Court Opinion

ID: 9621922
Source: CourtListenerOpinion
Date Created: 2023-08-22 06:09:16.738901+00
Date Added: 2024-06-11T13:23:36.344019
License: Public Domain

BARNES, Judge,
concurring specially.
While I agree that the trial court properly granted summary judgment to the contractor and architect in this case, I do not agree with all that is said, and thus I concur specially.1 The fact that the plaintiff did not know how she came to fall through the ceiling tiles is not dispositive here. The law cannot require someone who sustained brain damage after falling ten feet because there was no safety rail to prove she fell because there was no safety rail. The cause of her injuries was clearly her fall through the ceiling and it is irrelevant that she did not know if she “slipped, tripped, or fell.” If the architect had included a guard rail in the design and if the design had been completed, the rail would have prevented her from ever reaching the suspended ceiling. And while the absence of the guard rail was obvious and open, the need for one was not, and thus the equal knowledge rule does not apply.
I agree, however, that the trial court did not err in granting summary judgment to Lyman Davidson Dooley because regardless of how the architectural plans were drafted, the contractor did not finish building out the space. To find Lyman Davidson Dooley liable we would have to assume that the structure would have been built to the architect’s specifications and also assume that no one would have recognized the need for safety features before construction ended. But the contractor never got to the point where someone might have addressed the safety issue because he was fired or withdrew before the job was finished. Under these peculiar facts, because Zeimaran cannot show that Lyman Davidson Dooley’s design proximately *452caused or allowed her to fall, I agree that Lyman Davidson Dooley was entitled to summary judgment.
Decided February 16, 2010
Reconsideration denied April 7, 2010
Henry, Spiegel & Milling, Roberts C. Milling II, Marla M. Eastwood, for appellant.
Mabry & McClelland, Walter B. McClelland, Greenfield, Bost & Kliros, Michael W Lord, Todd C. Gould, for appellees.
We need not reach the issue of proximate cause or equal access in considering the summary judgment granted to Commercial Concepts because Zeimaran released any claims against the contractor.
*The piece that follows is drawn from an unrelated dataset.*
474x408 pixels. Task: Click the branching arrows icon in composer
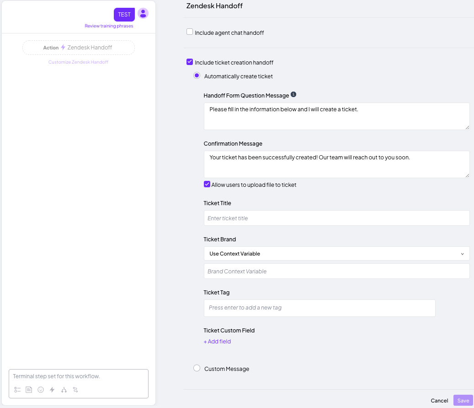tap(64, 390)
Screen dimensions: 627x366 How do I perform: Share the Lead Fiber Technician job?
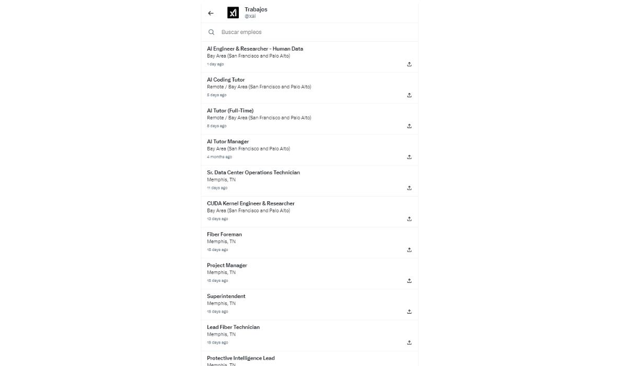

While Zeimaran argues that she only released existing claims, not claims arising after she signed the release, the document by its terms applies to “any and all claims . . . and future claims or causes of action” against Commercial Concepts. This is a sufficiently general release to cover both contractual and negligence claims, and thus the contractor is entitled to summary judgment on that ground.
For these reasons, I concur specially in the majority opinion.
I am authorized to state that Chief Judge Miller joins in this opinion.

 Because I do not agree with all that is said, this opinion is physical precedent only. Court of Appeals Rule 33 (a).